New Color Movies of Brain Activity During Transcendence 11-02


Dr. Alarik Arenander, Director of the Institute’s Brain Research Institute (BRI), has spent the last two weeks analyzing brain imaging data to create the first-ever 3-D, color movies of changing electromagnetic fields in the brains of subjects experiencing “transcendental consciousness”—an experience leading to what many ancient traditions call “enlightenment.”

Dr. Arenander worked with scientists at the Henry Ford Hospital Neuromagnetism Lab in Detroit, using scientific equipment available in only seven other advanced brain research centers in the United States. Dr. Arenander acquired this remarkable data during a visit to the Scripps Research Institute in La Jolla, under the sponsorship of the company that manufactures these neuroimaging machines.

The 3-D brain movies being created at the BRI from Dr. Arenander’s data will display the moment-by-moment reconfiguration in the brain of billions of electromagnetic signals during the shift from normal perceptual activity to the experience of transcendental consciousness, the unified field of consciousness. The movies will provide an invaluable research tool to study in detail this transformation in the brain and its effects on human potential.

Dr. Arenander analyzed data from magnetoencephalography (MEG) brain scans of subjects who were experiencing periods of spontaneous breath quiescence during their practice of the Transcendental Meditation® technique. Breath quiescence, or breath suspension, is an objective physiological measure that has been scientifically correlated with subjective experiences of “transcendental consciousness” or “unbounded awareness.”
“Transcendental experience has been considered mystical by modern science, something beyond rational comprehension,” says Dr. Arenander. “But now we have the technology to help us begin to systematically access and understand this level of human experience—an experience that could be vital in creating a strategy to develop the full potential of the human brain physiology.”

The first landmark research on the nature of transcendental consciousness was published in Science 30 years ago by Dr. Robert Keith Wallace, who identified physiological correlates of the experience and called it “a wakeful hypometabolic state.” Since these first studies, Dr. Fred Travis at Maharishi University of Management and other researchers have been examining autonomic and cerebral changes during meditation. The BRI’s new color movies represent yet another breakthrough in understanding the nature of brain functioning during the experience of transcendental consciousness.

“This is exciting research,” says Dr. Arenander. “It clearly reveals a unique style of holistic, global functioning in the brain. These findings will ignite interest among neuroscientists around the world, boost participation in such studies, and help facilitate an understanding of the link between science, consciousness, and spirituality.

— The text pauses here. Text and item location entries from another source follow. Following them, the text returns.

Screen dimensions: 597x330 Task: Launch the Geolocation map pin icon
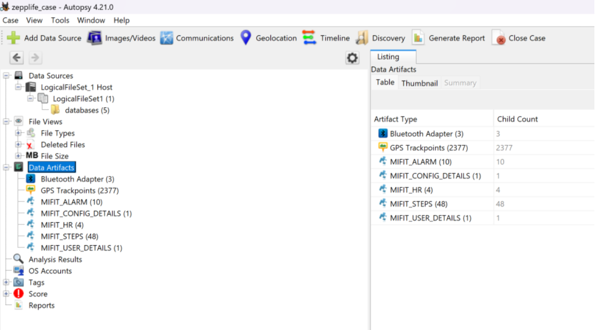click(246, 38)
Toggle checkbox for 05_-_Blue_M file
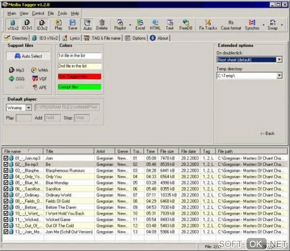Image resolution: width=290 pixels, height=251 pixels. 6,183
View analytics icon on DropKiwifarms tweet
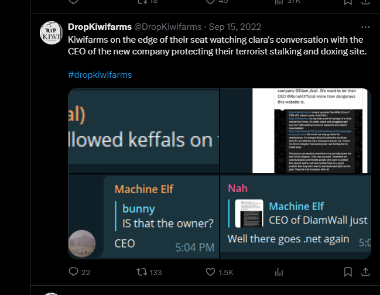This screenshot has width=380, height=295. [279, 272]
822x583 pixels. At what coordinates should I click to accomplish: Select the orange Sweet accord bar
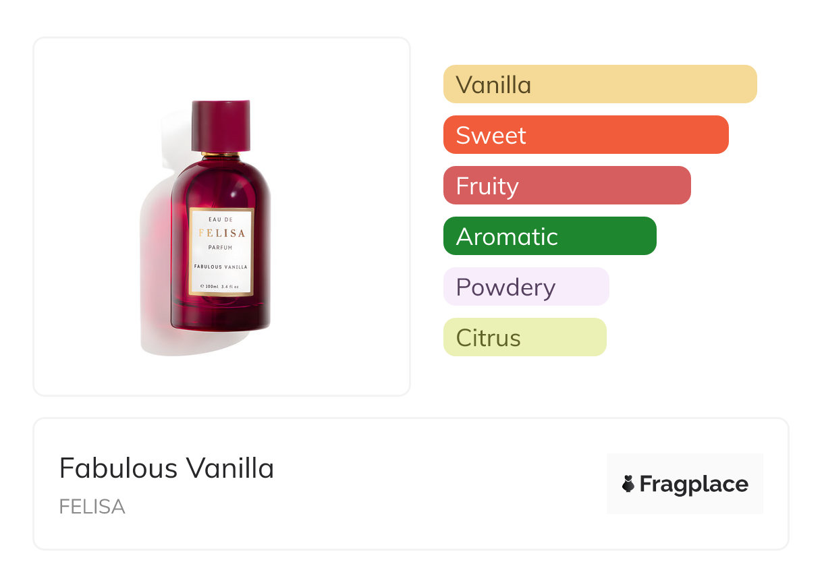585,135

“This research is especially important given the current, fragmented context of brain research associated with the study of consciousness and spirituality,” he added. “Most research on spirituality has not located any holistic basis for such experiences; instead, the research has contributed to an increasingly fragmented viewpoint. A thorough scientific understanding of the nature of consciousness will transform and enlighten the field of neuroscience itself—and will provide dramatic evidence about the fundamental nature of human awareness at the basis of all our thinking, feeling, and behavior.”